--- start of Provided records ---

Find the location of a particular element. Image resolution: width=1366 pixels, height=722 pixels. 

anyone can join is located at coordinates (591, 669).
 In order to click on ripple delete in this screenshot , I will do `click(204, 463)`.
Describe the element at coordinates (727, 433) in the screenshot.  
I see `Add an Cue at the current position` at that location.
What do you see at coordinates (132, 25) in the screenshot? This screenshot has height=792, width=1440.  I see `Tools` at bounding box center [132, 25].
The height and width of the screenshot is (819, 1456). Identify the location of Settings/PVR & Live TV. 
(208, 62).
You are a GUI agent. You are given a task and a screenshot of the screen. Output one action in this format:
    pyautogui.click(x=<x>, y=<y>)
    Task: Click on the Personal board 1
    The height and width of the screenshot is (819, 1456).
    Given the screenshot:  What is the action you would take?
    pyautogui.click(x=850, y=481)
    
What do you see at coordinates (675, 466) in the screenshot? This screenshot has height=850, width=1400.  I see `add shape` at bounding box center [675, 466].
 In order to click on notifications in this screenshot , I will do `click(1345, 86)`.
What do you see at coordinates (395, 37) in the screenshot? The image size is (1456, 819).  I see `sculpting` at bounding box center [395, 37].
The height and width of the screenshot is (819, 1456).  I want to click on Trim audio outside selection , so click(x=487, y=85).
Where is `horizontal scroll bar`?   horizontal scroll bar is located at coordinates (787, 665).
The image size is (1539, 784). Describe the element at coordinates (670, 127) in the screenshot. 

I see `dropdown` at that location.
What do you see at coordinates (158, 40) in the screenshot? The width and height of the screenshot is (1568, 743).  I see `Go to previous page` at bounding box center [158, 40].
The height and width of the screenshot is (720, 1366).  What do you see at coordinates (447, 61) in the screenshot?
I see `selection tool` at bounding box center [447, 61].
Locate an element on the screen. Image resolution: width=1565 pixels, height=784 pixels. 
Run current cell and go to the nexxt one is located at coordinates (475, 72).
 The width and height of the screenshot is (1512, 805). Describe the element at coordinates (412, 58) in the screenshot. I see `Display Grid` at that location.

--- end of Provided records ---

Task description.
Reproduce all of the material above verbatim, line for line, without altering a single character.

In response.
Find the location of a particular element. Image resolution: width=1366 pixels, height=722 pixels. 

anyone can join is located at coordinates (591, 669).
 In order to click on ripple delete in this screenshot , I will do `click(204, 463)`.
Describe the element at coordinates (727, 433) in the screenshot.  
I see `Add an Cue at the current position` at that location.
What do you see at coordinates (132, 25) in the screenshot? This screenshot has height=792, width=1440.  I see `Tools` at bounding box center [132, 25].
The height and width of the screenshot is (819, 1456). Identify the location of Settings/PVR & Live TV. 
(208, 62).
You are a GUI agent. You are given a task and a screenshot of the screen. Output one action in this format:
    pyautogui.click(x=<x>, y=<y>)
    Task: Click on the Personal board 1
    The height and width of the screenshot is (819, 1456).
    Given the screenshot:  What is the action you would take?
    pyautogui.click(x=850, y=481)
    
What do you see at coordinates (675, 466) in the screenshot? This screenshot has height=850, width=1400.  I see `add shape` at bounding box center [675, 466].
 In order to click on notifications in this screenshot , I will do `click(1345, 86)`.
What do you see at coordinates (395, 37) in the screenshot? The image size is (1456, 819).  I see `sculpting` at bounding box center [395, 37].
The height and width of the screenshot is (819, 1456).  I want to click on Trim audio outside selection , so click(x=487, y=85).
Where is `horizontal scroll bar`?   horizontal scroll bar is located at coordinates (787, 665).
The image size is (1539, 784). Describe the element at coordinates (670, 127) in the screenshot. 

I see `dropdown` at that location.
What do you see at coordinates (158, 40) in the screenshot? The width and height of the screenshot is (1568, 743).  I see `Go to previous page` at bounding box center [158, 40].
The height and width of the screenshot is (720, 1366).  What do you see at coordinates (447, 61) in the screenshot?
I see `selection tool` at bounding box center [447, 61].
Locate an element on the screen. Image resolution: width=1565 pixels, height=784 pixels. 
Run current cell and go to the nexxt one is located at coordinates (475, 72).
 The width and height of the screenshot is (1512, 805). Describe the element at coordinates (412, 58) in the screenshot. I see `Display Grid` at that location.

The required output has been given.